We shopped for three and a half hours, rented a movie (Big Night for perspective), ordered Thai food, and started cooking. Sunday morning, Katie got up and went to church. Diane came early and took Jill and Atlas to the zoo. Jill was sure Diane was depressed. Diane was sure Jill was depressed. They were worried about each other and, both of them right, glad I think for the distraction from themselves. I put the iPod on both random and loud and danced while I cooked. I chopped and mixed and whipped. I made an epic, seismic, disastrous mess, covering every inch of counter with eggshells, corn husks, pea pods, food wrappers, cheese rinds, and tea bags. When I ran out of room, I cleaned up the mess in order to clear counter space. Then I made a mess again. Twice. I put the mini-quiches in about four, went into the living room to turn off the music and on the ballgame, and walked back into the kitchen to find Ethan standing in it, scaring the crap out of me.

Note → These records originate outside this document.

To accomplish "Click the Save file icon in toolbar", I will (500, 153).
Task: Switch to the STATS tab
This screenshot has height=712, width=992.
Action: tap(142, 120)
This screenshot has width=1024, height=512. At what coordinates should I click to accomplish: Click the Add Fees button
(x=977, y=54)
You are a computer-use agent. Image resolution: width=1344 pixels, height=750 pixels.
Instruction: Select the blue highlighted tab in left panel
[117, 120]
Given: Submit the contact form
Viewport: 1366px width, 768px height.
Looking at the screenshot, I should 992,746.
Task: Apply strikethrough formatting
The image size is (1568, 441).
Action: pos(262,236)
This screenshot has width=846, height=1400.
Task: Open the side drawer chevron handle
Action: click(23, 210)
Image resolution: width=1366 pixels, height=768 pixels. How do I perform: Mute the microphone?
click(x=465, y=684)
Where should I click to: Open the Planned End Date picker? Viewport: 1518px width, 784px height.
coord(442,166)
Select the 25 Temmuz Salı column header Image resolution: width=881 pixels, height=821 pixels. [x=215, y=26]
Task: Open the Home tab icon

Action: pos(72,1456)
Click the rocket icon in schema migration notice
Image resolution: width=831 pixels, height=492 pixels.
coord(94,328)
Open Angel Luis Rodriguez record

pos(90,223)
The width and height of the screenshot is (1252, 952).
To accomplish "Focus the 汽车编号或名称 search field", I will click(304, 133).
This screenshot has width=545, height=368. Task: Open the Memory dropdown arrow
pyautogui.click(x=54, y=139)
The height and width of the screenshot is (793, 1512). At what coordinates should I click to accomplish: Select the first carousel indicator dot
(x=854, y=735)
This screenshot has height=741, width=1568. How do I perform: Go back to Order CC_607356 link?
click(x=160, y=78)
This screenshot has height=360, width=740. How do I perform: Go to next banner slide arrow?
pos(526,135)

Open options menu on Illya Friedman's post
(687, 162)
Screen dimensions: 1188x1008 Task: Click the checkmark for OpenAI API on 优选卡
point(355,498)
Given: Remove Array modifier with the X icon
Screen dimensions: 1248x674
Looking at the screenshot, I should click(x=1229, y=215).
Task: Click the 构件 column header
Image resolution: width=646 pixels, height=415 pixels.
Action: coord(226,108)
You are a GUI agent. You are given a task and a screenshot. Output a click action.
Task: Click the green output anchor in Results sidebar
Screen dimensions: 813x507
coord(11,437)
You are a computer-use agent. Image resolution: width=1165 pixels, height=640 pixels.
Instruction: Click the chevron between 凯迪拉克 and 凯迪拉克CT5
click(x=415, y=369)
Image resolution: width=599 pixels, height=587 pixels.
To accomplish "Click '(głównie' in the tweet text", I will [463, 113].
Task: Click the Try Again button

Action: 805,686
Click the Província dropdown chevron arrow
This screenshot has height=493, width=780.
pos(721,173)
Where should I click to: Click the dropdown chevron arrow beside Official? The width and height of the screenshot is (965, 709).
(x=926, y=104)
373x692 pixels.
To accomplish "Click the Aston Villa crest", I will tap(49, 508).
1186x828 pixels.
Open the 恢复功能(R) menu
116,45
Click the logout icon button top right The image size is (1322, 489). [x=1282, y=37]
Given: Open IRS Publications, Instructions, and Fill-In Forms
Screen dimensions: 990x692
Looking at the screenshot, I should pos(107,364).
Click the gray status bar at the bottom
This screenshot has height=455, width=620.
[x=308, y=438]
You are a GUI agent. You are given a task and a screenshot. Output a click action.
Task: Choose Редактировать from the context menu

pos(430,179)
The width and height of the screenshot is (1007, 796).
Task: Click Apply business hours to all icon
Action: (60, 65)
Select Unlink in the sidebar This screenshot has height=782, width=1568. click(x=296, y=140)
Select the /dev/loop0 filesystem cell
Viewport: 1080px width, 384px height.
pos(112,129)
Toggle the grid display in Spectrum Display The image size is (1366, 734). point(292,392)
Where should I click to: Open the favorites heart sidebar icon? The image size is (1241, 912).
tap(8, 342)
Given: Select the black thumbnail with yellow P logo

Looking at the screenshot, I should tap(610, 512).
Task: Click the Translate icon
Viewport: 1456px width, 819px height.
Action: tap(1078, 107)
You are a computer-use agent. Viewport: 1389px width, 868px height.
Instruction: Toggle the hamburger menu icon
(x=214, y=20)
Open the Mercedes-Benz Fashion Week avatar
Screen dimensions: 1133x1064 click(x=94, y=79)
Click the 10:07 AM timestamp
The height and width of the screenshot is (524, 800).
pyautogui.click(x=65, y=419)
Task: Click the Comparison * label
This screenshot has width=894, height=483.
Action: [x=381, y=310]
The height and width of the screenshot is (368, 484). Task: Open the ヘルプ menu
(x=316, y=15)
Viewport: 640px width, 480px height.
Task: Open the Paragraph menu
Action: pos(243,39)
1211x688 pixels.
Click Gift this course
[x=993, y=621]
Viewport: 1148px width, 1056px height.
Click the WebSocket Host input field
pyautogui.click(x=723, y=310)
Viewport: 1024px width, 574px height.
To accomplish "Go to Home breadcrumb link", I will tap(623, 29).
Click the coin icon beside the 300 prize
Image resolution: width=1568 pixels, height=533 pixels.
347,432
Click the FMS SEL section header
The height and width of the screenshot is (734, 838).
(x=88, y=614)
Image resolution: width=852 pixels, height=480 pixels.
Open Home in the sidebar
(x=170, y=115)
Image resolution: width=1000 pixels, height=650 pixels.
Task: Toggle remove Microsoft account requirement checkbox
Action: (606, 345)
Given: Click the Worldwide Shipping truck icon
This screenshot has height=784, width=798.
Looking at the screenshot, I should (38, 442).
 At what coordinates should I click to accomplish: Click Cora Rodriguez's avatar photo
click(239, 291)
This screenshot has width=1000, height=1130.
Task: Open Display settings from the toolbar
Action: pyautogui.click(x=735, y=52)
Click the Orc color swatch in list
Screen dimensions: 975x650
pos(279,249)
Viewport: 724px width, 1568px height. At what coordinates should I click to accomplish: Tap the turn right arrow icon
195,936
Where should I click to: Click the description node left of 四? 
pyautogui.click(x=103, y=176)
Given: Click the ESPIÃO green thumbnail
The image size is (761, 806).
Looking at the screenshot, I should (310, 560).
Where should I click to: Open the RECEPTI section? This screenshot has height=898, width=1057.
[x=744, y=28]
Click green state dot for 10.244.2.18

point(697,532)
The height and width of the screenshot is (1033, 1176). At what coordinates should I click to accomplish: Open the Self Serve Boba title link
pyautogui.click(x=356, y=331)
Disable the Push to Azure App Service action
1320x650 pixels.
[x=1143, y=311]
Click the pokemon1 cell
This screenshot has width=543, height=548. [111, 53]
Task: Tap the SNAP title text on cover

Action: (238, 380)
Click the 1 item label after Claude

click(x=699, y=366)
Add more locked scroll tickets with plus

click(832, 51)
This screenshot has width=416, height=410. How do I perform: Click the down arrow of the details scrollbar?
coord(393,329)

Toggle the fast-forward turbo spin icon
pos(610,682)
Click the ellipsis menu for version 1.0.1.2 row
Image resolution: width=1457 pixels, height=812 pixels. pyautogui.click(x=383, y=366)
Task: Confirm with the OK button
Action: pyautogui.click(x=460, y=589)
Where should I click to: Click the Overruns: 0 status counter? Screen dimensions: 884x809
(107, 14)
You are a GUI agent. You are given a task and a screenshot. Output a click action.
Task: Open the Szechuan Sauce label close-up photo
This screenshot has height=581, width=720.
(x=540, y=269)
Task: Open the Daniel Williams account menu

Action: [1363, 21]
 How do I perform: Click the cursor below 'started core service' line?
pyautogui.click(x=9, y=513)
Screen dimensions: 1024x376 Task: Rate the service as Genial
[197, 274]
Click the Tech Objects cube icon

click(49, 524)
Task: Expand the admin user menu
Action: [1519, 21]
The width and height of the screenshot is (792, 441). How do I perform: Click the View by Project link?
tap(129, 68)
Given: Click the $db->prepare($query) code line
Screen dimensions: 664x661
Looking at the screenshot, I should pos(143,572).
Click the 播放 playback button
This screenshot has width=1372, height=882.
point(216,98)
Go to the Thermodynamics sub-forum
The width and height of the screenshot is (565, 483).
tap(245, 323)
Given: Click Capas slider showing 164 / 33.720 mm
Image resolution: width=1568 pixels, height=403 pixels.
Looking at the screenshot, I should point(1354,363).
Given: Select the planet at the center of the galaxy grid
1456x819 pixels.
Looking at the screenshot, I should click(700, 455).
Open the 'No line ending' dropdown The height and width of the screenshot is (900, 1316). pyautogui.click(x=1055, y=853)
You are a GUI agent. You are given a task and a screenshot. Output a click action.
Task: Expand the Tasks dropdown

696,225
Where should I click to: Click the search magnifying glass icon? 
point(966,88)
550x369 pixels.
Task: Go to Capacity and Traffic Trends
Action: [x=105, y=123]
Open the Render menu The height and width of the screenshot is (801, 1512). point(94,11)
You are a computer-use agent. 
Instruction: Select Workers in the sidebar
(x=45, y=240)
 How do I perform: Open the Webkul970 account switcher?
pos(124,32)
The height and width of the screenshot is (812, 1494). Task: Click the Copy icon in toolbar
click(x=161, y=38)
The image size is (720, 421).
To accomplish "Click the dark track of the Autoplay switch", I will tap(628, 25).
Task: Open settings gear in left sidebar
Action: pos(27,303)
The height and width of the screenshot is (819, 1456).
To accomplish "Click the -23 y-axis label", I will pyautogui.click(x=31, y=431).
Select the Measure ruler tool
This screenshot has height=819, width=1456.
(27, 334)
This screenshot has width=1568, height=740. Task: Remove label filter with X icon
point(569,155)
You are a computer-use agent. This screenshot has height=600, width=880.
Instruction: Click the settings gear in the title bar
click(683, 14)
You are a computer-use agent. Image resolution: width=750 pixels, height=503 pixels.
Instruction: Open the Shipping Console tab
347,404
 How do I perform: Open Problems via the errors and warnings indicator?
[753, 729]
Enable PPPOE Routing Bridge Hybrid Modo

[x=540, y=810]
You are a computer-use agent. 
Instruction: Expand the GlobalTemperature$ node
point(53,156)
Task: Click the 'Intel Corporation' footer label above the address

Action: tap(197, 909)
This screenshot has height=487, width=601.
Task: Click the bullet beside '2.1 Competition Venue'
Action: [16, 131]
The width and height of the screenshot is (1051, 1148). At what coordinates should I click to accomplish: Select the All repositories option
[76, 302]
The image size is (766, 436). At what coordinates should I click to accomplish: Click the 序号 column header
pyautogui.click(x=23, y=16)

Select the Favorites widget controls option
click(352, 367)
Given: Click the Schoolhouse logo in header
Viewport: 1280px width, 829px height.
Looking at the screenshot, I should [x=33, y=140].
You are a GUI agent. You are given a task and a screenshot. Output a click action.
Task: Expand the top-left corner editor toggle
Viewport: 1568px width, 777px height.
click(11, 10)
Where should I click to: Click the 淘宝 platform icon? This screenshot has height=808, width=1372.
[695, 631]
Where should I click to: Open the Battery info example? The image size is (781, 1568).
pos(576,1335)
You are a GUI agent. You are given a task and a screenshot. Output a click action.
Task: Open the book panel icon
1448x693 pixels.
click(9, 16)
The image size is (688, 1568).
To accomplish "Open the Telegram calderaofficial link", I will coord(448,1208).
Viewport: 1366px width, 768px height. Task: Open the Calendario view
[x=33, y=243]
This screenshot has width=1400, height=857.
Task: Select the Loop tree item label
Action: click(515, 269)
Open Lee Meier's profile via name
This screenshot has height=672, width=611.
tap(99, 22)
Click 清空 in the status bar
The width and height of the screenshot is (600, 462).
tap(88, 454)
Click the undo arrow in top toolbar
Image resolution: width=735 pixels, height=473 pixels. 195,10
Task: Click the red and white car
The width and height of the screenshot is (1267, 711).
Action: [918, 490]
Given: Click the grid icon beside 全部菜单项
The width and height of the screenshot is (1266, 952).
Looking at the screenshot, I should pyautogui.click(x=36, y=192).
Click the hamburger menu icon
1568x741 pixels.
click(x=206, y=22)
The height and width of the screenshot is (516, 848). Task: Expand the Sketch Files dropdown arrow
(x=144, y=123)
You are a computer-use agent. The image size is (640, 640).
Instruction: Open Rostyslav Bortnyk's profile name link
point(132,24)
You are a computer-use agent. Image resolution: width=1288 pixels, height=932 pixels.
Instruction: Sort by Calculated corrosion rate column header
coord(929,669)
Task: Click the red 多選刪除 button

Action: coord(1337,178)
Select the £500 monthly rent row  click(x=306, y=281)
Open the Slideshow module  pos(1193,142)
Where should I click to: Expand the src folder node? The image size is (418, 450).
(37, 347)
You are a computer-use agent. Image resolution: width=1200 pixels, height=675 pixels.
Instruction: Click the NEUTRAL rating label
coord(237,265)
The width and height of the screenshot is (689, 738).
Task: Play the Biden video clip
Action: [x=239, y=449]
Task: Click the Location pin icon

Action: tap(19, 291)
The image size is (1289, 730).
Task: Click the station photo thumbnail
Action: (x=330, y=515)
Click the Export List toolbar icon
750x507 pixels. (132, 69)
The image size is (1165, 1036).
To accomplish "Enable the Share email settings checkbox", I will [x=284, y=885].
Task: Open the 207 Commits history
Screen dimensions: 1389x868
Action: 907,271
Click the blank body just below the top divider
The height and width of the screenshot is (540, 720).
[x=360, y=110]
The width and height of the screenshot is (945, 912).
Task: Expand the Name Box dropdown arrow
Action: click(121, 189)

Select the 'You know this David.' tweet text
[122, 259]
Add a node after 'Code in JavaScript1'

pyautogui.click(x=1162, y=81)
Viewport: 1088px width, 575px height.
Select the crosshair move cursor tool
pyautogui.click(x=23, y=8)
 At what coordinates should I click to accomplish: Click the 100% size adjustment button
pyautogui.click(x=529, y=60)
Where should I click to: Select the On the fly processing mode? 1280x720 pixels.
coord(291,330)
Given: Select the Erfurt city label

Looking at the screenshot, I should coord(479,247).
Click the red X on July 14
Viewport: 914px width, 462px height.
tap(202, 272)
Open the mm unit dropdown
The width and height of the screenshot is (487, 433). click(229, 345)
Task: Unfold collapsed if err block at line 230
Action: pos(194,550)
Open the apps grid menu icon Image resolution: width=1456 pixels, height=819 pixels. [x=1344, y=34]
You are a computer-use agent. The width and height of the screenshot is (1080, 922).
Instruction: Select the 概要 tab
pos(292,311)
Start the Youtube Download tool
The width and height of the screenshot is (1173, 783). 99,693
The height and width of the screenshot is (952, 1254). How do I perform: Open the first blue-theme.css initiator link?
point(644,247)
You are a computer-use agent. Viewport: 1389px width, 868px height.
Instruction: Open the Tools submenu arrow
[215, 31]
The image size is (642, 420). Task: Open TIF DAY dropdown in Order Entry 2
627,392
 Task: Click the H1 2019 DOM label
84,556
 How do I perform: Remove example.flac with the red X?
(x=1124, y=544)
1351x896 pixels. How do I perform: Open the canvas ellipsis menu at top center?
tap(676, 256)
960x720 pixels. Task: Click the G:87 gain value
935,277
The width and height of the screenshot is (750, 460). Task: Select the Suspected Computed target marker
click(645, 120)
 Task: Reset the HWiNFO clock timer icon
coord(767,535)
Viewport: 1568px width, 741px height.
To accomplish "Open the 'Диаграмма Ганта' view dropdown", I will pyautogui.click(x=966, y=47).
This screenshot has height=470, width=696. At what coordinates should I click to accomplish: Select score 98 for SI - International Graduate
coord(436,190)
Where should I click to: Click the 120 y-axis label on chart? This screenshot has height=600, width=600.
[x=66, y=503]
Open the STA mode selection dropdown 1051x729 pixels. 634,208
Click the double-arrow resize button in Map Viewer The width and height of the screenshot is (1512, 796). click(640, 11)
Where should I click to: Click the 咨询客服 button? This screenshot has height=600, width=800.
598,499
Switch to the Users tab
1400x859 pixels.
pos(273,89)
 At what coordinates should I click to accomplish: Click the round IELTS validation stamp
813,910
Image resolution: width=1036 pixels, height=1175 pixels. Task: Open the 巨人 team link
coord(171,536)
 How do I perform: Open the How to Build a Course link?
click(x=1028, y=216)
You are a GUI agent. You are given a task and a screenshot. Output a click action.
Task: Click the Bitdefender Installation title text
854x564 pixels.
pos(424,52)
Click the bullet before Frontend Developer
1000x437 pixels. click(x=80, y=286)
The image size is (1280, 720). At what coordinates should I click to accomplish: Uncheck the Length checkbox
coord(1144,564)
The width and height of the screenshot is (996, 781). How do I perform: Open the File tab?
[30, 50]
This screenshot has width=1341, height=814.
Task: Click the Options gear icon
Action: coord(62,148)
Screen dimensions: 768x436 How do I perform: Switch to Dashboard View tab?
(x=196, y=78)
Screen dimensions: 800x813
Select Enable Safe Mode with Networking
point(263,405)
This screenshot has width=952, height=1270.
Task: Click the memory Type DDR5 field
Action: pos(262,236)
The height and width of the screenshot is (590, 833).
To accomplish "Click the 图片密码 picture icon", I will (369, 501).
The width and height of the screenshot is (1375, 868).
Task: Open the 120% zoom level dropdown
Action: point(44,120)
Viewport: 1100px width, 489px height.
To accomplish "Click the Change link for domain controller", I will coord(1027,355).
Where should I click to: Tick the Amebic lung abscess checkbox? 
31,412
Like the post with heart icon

“I was knocking, and someone was clearly home, but no one was answering, so I just came in. Thought you might need some help.” Blissed out as I was on the loud, the dancing, the chopping, the house-to-myself, I wasn’t entirely sure I wanted help. Plus, he was obviously stopping off at the tail end of a run and was grimy, smelly, and generally damp.

“You can help,” I said, “but go shower first.”

He grinned. He thought I was kidding. “But I’ll miss the ballgame,” he complained.